The present biohybrid robotic jellyfish performs at similar swimming speeds (3.0 to 8 cm s−1) to those of other bioinspired mechanical robots, such as Robojelly at 3.1 cm s−1 and Jennifish at 3.0 cm s−1 (3, 33). However, there is a tradeoff between normalized power consumption and speed. For example, the mechanical soft robotic fish SoFi can swim 10-fold faster but with a 100-fold increase in normalized power consumption (34). A similar trend is observed with the REMUS 100 AUV, which uses 125 W kg−1 to travel 1.5 m s−1 (35). Both types of underwater robots—low-power robots such as this biohybrid robot and high-power robots with faster swimming speeds such as AUVs—can be appropriate for ocean monitoring purposes. However, the present work can potentially enable newer underwater vehicles to observe the environment over significantly longer durations and, similarly to SoFi, might be used with minimal disturbances to the environment because the body form and generated wakes are similar to those of natural organisms. Moreover, because jellyfish do not have a swim bladder, they can reach 3700-m depths in the ocean (15). Only the microelectronics will require hardening for operation at high pressures.

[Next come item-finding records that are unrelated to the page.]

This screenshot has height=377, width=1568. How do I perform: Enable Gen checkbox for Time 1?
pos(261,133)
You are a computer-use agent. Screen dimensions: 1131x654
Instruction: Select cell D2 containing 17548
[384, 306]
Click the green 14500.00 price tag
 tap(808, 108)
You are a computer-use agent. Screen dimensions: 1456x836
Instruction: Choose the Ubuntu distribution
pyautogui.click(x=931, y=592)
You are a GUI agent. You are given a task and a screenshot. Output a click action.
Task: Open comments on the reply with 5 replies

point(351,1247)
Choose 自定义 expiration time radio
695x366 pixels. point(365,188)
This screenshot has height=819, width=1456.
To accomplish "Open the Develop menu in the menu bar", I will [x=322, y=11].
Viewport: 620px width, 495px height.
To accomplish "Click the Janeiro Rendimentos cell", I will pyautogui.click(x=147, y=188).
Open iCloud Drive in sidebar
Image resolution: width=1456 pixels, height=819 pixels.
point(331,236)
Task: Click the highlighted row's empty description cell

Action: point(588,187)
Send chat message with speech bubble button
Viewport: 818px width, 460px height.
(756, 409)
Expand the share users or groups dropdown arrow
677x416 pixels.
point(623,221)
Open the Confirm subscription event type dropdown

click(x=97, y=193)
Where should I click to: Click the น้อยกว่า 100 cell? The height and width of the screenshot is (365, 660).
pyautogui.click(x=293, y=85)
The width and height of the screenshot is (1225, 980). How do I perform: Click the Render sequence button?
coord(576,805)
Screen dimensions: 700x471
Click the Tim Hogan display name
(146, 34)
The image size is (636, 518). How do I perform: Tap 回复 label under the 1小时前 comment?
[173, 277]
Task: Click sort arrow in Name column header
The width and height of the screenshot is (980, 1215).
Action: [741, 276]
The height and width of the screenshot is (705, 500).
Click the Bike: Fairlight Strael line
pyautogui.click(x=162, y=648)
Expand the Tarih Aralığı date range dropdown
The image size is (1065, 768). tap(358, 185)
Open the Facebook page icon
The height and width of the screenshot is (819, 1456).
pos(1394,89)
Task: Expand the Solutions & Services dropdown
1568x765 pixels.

Low cost and ease of use. In addition to low external power consumption per mass of the biohybrid robot, this microelectronic system uses less than $20 of off-the-shelf, readily available components. Furthermore, the extensive spatiotemporal characterizations conducted here enable new users to embed the device into live animals easily because electrode location is nonspecific, and animals recover immediately after experiments (see the “Ethical considerations” section in Supplementary Text).

Animal energy expenditure: 2 times increase in COT for up to 2.8 times increase in speed

Although external power for the microelectronic system is one component of the biohybrid robot’s power consumption, the animal itself also expends energy. The relationship between swimming frequency and metabolic rate has not been previously studied in these organisms. The new capability for external control enables us to address this previously inaccessible question, an example of the impact of this work on basic science. The swim controller allowed a systematic frequency sweep to measure oxygen consumption rates both in animal tissue and in the surrounding water (see experimental schematic in Fig. 5, A and B, and representative curve of oxygen levels over time in Fig. 5C). Consumption rates of dissolved oxygen in the surrounding water, in the animal tissue, and the sum are shown in Fig. 5D. The consumption rates during stimulation are compared to basal metabolism, i.e., in the absence of external stimulation. Oxygen consumption rates followed a similar pattern to enhanced swimming speeds: Respiratory rates increased from 0 to 0.50 Hz and then decreased at the highest tested frequency of 0.88 Hz.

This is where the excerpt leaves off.